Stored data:
Segment Open

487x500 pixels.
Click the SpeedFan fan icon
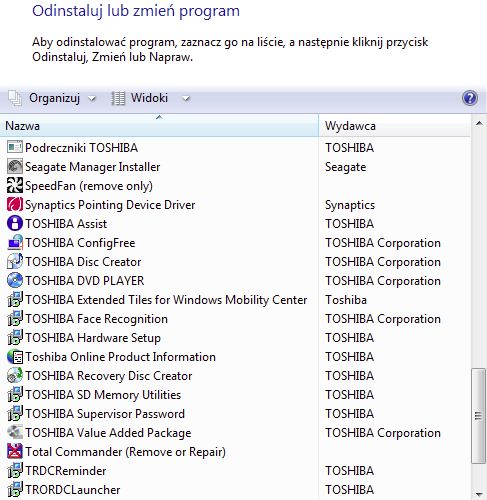coord(15,186)
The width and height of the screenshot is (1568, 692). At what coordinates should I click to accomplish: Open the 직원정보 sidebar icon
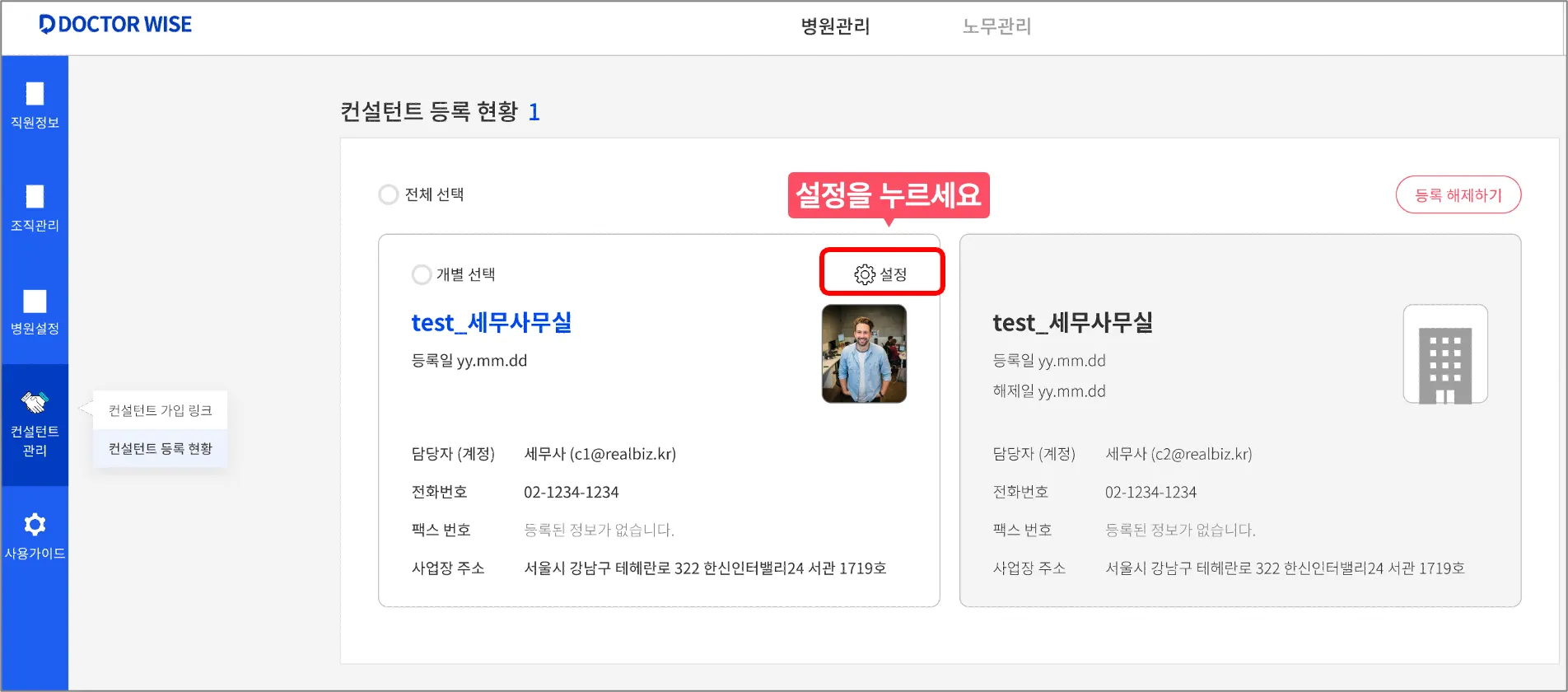coord(35,94)
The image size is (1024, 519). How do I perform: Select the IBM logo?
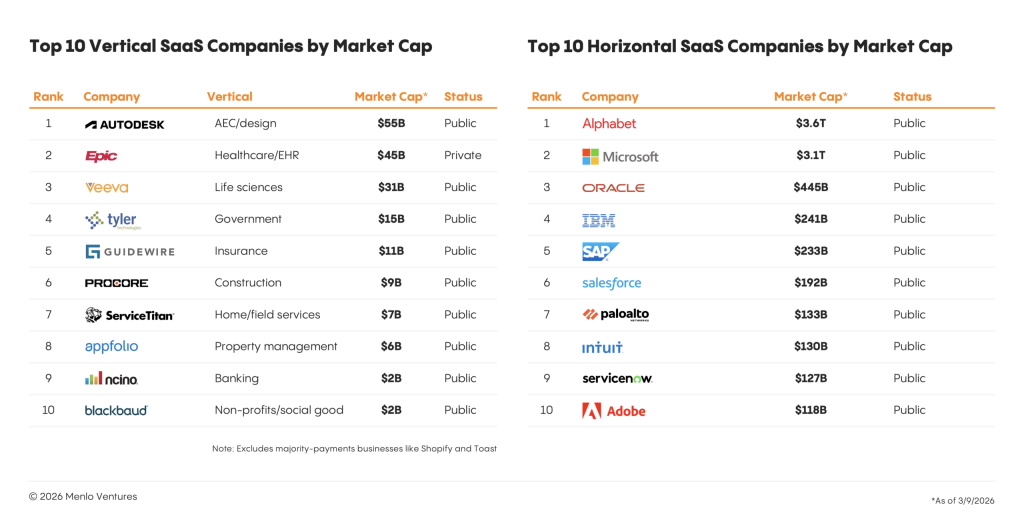click(598, 220)
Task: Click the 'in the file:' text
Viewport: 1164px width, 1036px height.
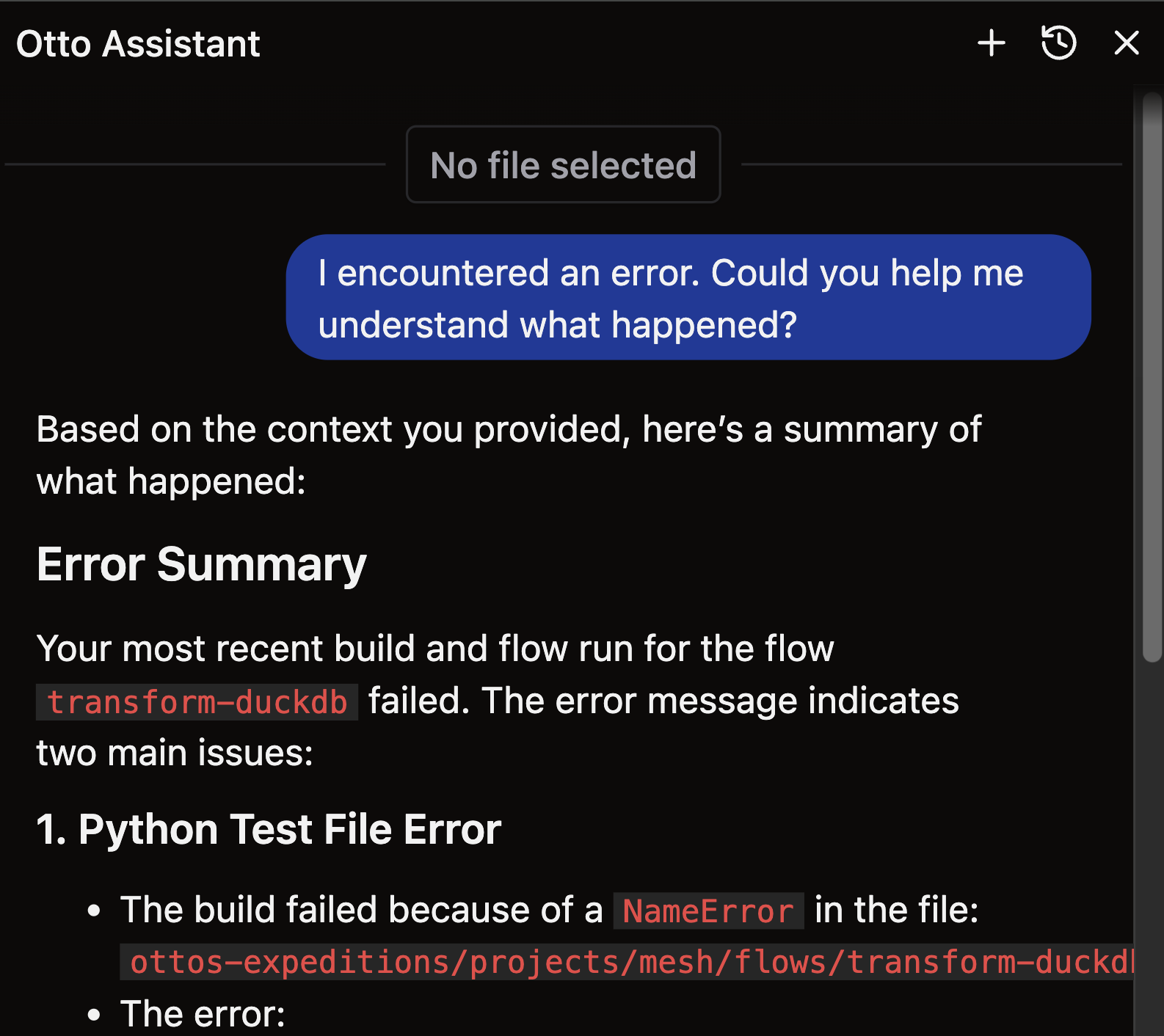Action: [896, 911]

Segment Closed

◆ Exercise prompt
The records above are to be repeated word for word, with the pictures omitted.

◆ Result for this exercise
487x500 pixels.
Click the SpeedFan fan icon
coord(15,186)
The width and height of the screenshot is (1568, 692). At what coordinates should I click to accomplish: Open the 직원정보 sidebar icon
coord(35,94)
The image size is (1024, 519). How do I perform: Select the IBM logo?
click(598, 220)
Task: Click the 'in the file:' text
Viewport: 1164px width, 1036px height.
Action: [896, 911]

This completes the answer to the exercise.